====== MATERIAL FOR THIS EXERCISE

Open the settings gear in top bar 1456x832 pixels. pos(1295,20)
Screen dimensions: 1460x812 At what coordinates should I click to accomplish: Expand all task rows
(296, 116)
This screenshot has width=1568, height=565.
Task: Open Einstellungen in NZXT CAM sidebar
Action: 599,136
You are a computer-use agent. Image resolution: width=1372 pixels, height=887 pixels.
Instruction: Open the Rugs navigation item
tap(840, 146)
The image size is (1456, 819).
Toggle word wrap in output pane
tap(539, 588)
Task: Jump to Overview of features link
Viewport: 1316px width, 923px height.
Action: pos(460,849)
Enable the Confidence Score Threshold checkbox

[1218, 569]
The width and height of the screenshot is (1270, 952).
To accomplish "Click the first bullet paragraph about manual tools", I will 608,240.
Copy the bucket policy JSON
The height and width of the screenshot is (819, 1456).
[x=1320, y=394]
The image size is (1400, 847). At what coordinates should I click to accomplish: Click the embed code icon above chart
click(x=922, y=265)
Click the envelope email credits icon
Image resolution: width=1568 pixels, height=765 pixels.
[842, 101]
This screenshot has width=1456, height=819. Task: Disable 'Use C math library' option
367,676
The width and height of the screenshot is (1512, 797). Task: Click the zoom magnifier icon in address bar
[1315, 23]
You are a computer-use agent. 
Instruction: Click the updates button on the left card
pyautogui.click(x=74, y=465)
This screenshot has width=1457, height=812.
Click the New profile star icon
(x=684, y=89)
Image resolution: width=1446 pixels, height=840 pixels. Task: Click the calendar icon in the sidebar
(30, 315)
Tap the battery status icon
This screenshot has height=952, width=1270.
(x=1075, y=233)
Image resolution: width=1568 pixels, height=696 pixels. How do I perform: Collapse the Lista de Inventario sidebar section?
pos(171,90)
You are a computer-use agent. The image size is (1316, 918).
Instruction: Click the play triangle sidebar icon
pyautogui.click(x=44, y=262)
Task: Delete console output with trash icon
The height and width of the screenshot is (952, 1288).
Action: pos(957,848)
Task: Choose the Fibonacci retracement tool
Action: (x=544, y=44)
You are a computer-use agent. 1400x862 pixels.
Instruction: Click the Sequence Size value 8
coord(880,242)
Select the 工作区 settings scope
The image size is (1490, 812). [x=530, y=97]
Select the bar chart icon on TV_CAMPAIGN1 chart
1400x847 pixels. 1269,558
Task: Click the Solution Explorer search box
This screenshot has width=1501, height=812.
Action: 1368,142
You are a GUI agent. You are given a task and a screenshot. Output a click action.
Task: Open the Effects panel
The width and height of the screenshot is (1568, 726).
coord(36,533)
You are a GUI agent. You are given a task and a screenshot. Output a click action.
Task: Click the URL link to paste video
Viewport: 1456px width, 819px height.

============

**ACTIVITY**
Now that the records have been shown, restate each one word for word.

**ANSWER TO THIS EXERCISE**
Open the settings gear in top bar 1456x832 pixels. pos(1295,20)
Screen dimensions: 1460x812 At what coordinates should I click to accomplish: Expand all task rows
(296, 116)
This screenshot has width=1568, height=565.
Task: Open Einstellungen in NZXT CAM sidebar
Action: 599,136
You are a computer-use agent. Image resolution: width=1372 pixels, height=887 pixels.
Instruction: Open the Rugs navigation item
tap(840, 146)
The image size is (1456, 819).
Toggle word wrap in output pane
tap(539, 588)
Task: Jump to Overview of features link
Viewport: 1316px width, 923px height.
Action: pos(460,849)
Enable the Confidence Score Threshold checkbox

[1218, 569]
The width and height of the screenshot is (1270, 952).
To accomplish "Click the first bullet paragraph about manual tools", I will 608,240.
Copy the bucket policy JSON
The height and width of the screenshot is (819, 1456).
[x=1320, y=394]
The image size is (1400, 847). At what coordinates should I click to accomplish: Click the embed code icon above chart
click(x=922, y=265)
Click the envelope email credits icon
Image resolution: width=1568 pixels, height=765 pixels.
[842, 101]
This screenshot has width=1456, height=819. Task: Disable 'Use C math library' option
367,676
The width and height of the screenshot is (1512, 797). Task: Click the zoom magnifier icon in address bar
[1315, 23]
You are a computer-use agent. 
Instruction: Click the updates button on the left card
pyautogui.click(x=74, y=465)
This screenshot has width=1457, height=812.
Click the New profile star icon
(x=684, y=89)
Image resolution: width=1446 pixels, height=840 pixels. Task: Click the calendar icon in the sidebar
(30, 315)
Tap the battery status icon
This screenshot has height=952, width=1270.
(x=1075, y=233)
Image resolution: width=1568 pixels, height=696 pixels. How do I perform: Collapse the Lista de Inventario sidebar section?
pos(171,90)
You are a computer-use agent. The image size is (1316, 918).
Instruction: Click the play triangle sidebar icon
pyautogui.click(x=44, y=262)
Task: Delete console output with trash icon
The height and width of the screenshot is (952, 1288).
Action: pos(957,848)
Task: Choose the Fibonacci retracement tool
Action: (x=544, y=44)
You are a computer-use agent. 1400x862 pixels.
Instruction: Click the Sequence Size value 8
coord(880,242)
Select the 工作区 settings scope
The image size is (1490, 812). [x=530, y=97]
Select the bar chart icon on TV_CAMPAIGN1 chart
1400x847 pixels. 1269,558
Task: Click the Solution Explorer search box
This screenshot has width=1501, height=812.
Action: 1368,142
You are a GUI agent. You are given a task and a screenshot. Output a click action.
Task: Open the Effects panel
The width and height of the screenshot is (1568, 726).
coord(36,533)
You are a GUI agent. You are given a task and a screenshot. Output a click action.
Task: Click the URL link to paste video
Viewport: 1456px width, 819px height.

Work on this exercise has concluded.